けらけらと笑う櫂が楽しそうなので、幸助としてはこのままくだらない会話を続けていたかった。

今のうちに話したいことを思い出して整理したい。

いっぱいあったはずのネタが一旦真っ白になってしまったので、記憶のカケラをかき集める時間が欲しい。


櫂と話したかったこと。

ツーマンのこと。今日のライブのこと。

デビューのこと。マンションのこと。歌詞のメモのこと。


カケラはとりとめもなく、いくつも浮かんでは消えていく。話したい事がたくさんあると、何故か無性に焦ってしまう。


強い飢餓感。

どうして櫂のことになるとこんなに焦ってしまうのか、自分の感情がコントロールできない事に困惑する。

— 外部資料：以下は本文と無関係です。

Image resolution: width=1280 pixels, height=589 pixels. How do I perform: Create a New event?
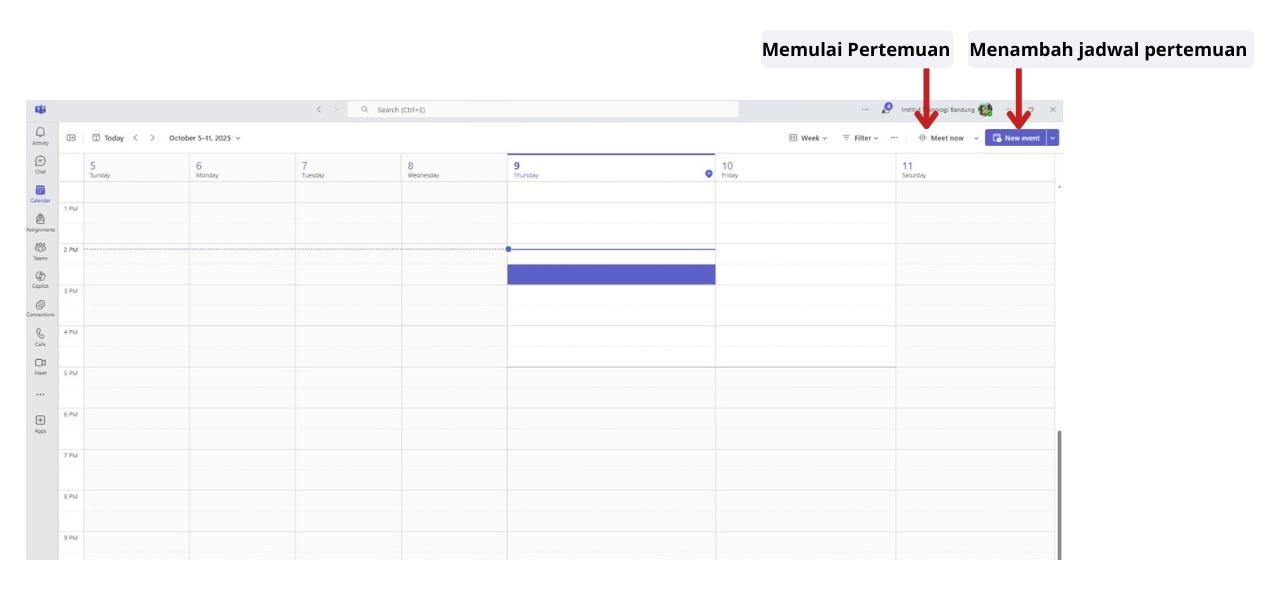(1016, 138)
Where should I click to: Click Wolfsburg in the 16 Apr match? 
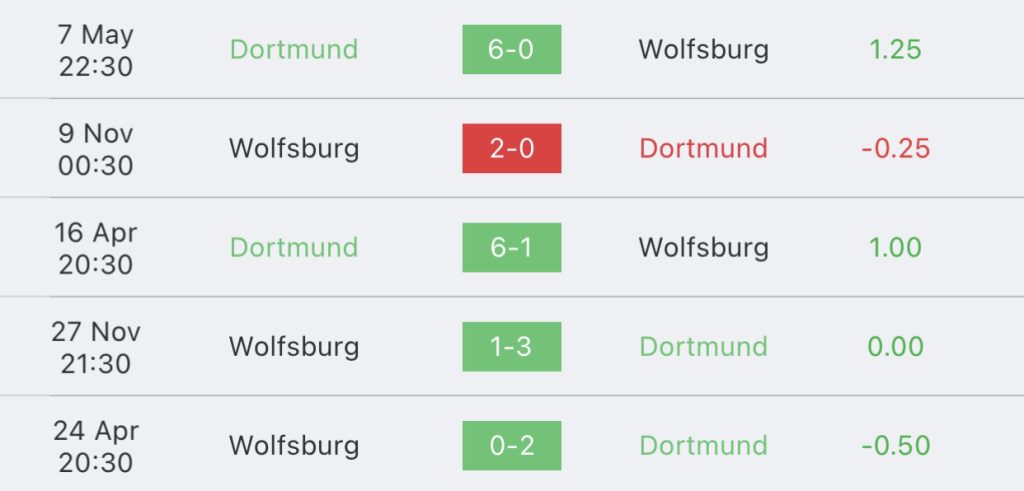704,247
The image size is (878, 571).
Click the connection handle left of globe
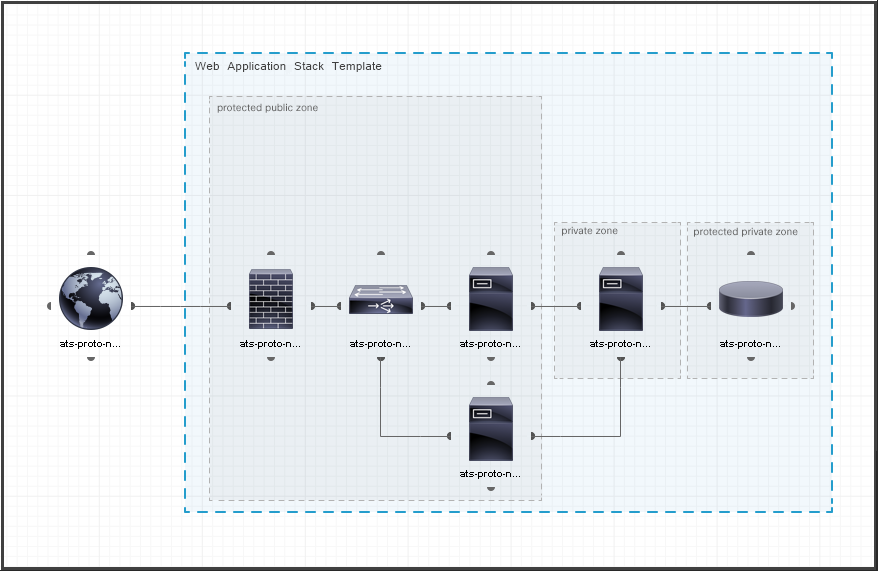tap(49, 306)
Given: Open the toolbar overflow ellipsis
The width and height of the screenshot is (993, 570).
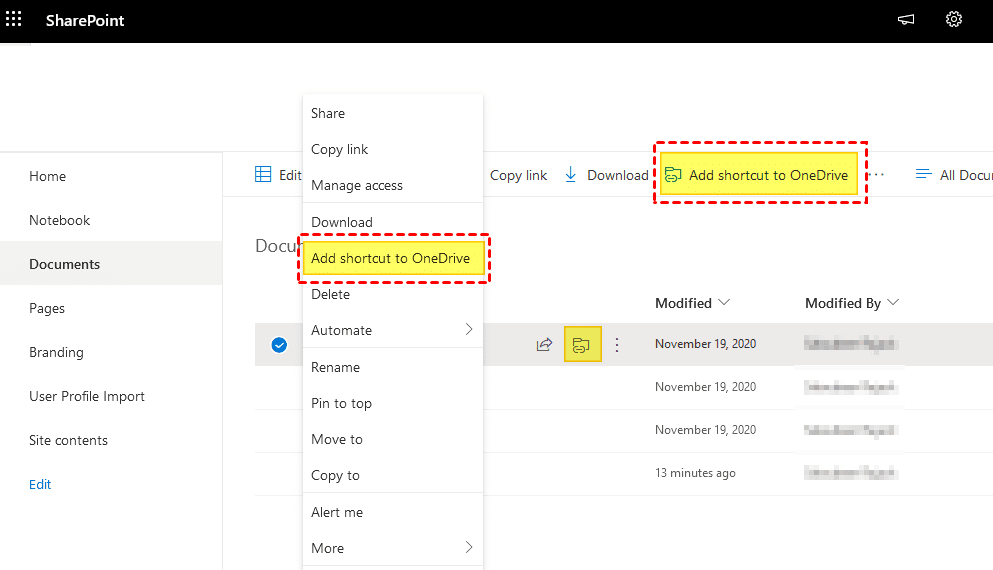Looking at the screenshot, I should click(877, 175).
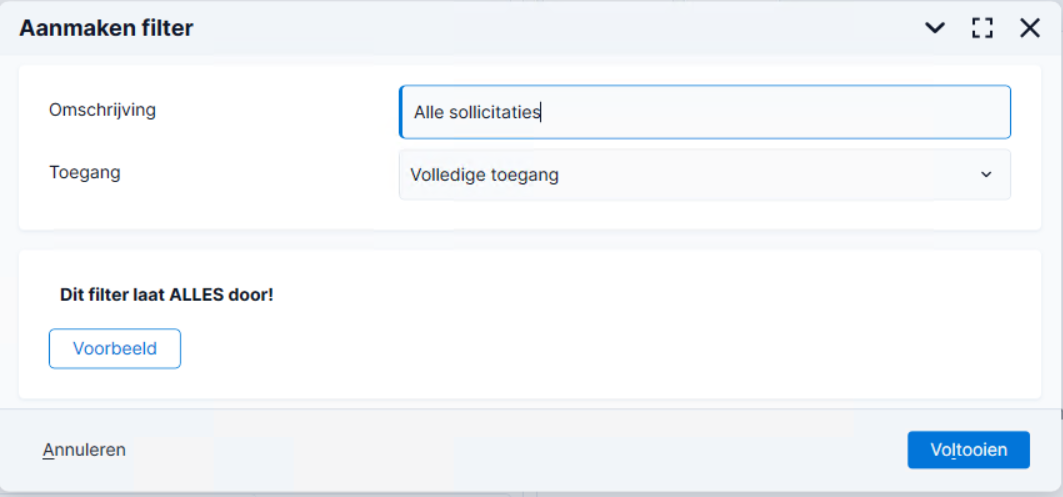Click empty footer area between Annuleren and Voltooien
This screenshot has width=1063, height=497.
point(515,450)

今日のこの時間はまだ始まったばかりだ。落ち着け、落ち着け。

そう繰り返し念じながら、幸助は会えなかった時間のことを振り返る。


「あ、そういえば櫂くん、先月ラジオのDJやってたっしょ。たまたま聞いたけど、結構面白かった」

「ほんと!」


櫂が弾かれたように顔を上げた。

顔の近さに思わず身を引いてしまうと、櫂が前のめりに追いかけてくる。


「ちゃんと出来てた? 変じゃなかった?」

「全然! なんつーか、プロっぽかった。慣れてんなーって思いながら聞いてた」

「よかったぁ〜。大地もマネージャーも何も言ってくれないからずっと不安だったんだよ」


櫂が身を引いてくれたので、幸助はそっと座り直した。

幹にもたれて天を仰ぐ櫂の横顔は、心底ホッとしているようだ。それを小さく笑いながら、幸助は「あぁでも、」と切り出した。